We are at the point where we're discussing how best to define the charts and was wondering was the advice from the community.

Our current options appear to be:

  1. a chart per microservice (so 4 charts)
  2. a chart per "application flow" (service a calls b, service c calls d, so 2 charts in total)
  3. a single chart that deploys all 4 microservices
  4. some combination of 1. and 3. where we leverage the dependencies feature of Helm

It might be worth calling out that:

  • we currently don't have a requirement to deploy any microservice in isolation e.g. make it available to a separate application.
  • it is likely that we will need to have the ability to scale any microservice independently i.e. not simply replicate all 4 services.

I'm mentioning these requirements because I feel that they may be relevant to the chart design.

3
I'm also struggling with this question. We have hundreds of micro-services, so, for now, the plan is chart per type: web API, a worker that read from queue etc. We're still in the process of trying it, but chart per API seems like too much overhead - most of the template is common and can be reused. BTW if you want to test your chart take a look here: github.com/omerlh/helm-chart-tests-demoOmer Levi Hevroni

3 Answers

5
votes

Might be a late answer, but FWIW, it depends on how and where you develop your microservices app. If each microservice has it's own repo and CI pipeline, then it makes sense to separate the charts as well (one per service). However, if all services are in the same repo and deployed with a single ci pipeline, then a single chart is a better fit.

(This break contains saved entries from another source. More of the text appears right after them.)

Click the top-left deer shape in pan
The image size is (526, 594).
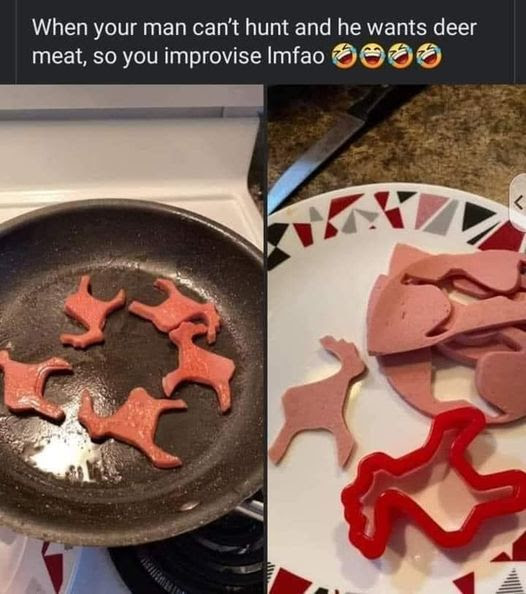click(x=92, y=313)
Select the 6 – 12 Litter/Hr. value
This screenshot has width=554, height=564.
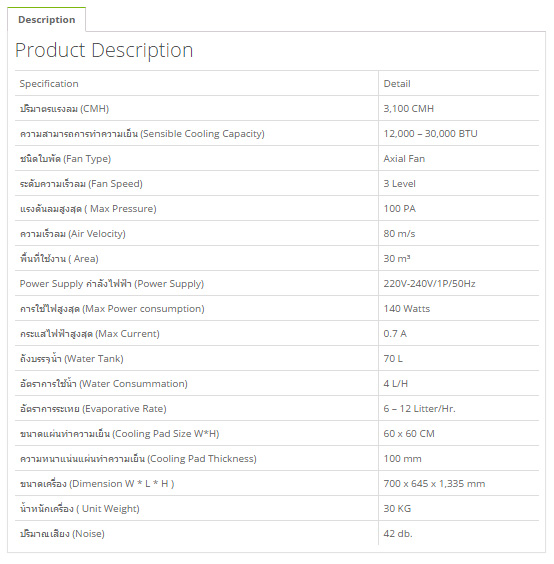[419, 409]
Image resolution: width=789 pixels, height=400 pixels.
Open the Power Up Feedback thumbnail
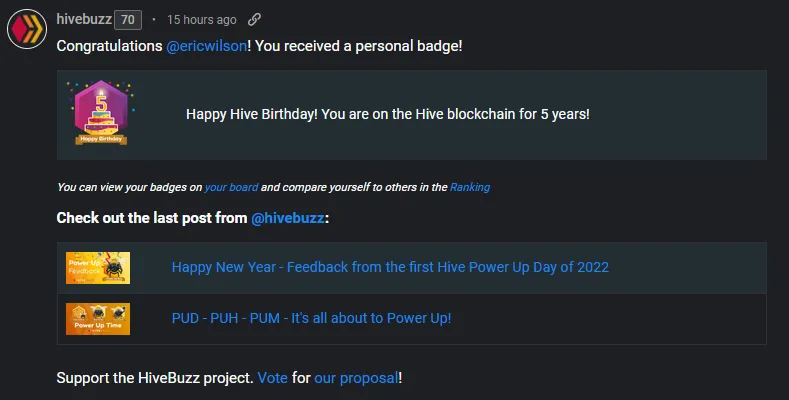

All your 4 options will work. And whether you deploy your app with separate charts or with one won't make any difference as long as eventually all your services will be deployed.

As for scaling services independently, if you use separate deployments for your services in one big chart, you can scale them separately by using input values for each deployment in your values.yaml ... so it's not something which forces you to split your charts.

And for your image changing question in the comments, it only needs an upgrade for your installed release with the new image tag.

By the way, We use helmsman for deploying (and managing) helm charts from code in our CI/CD pipelines. Might be useful for you ;)

2
votes

We have a similar problem, and we choose the lean way: first simple and functional, then evolve.

We started with a simple chart deploying all services because our main requirement it's to have one installer. But we know that in short time we are gonna to refactor to use 3rd party charts and even our own charts in our own repo to handle different deployment strategies and independent evolution of services.

-1
votes

Probably useful resource: https://medium.com/faun/dry-helm-charts-for-micro-services-db3a1d6ecb80

We’ll create a chart for each service, an Umbrella chart, and a Common chart. The punch here is the Common chart. This chart will contain templates for all the common resources of our services, viz. Deployment, Service, Ingress, ConfigMap and more. Each service chart will only include the common templates required for the service and supply service-specific values. Finally, the Umbrella chart will (surprisingly) just unify the services charts.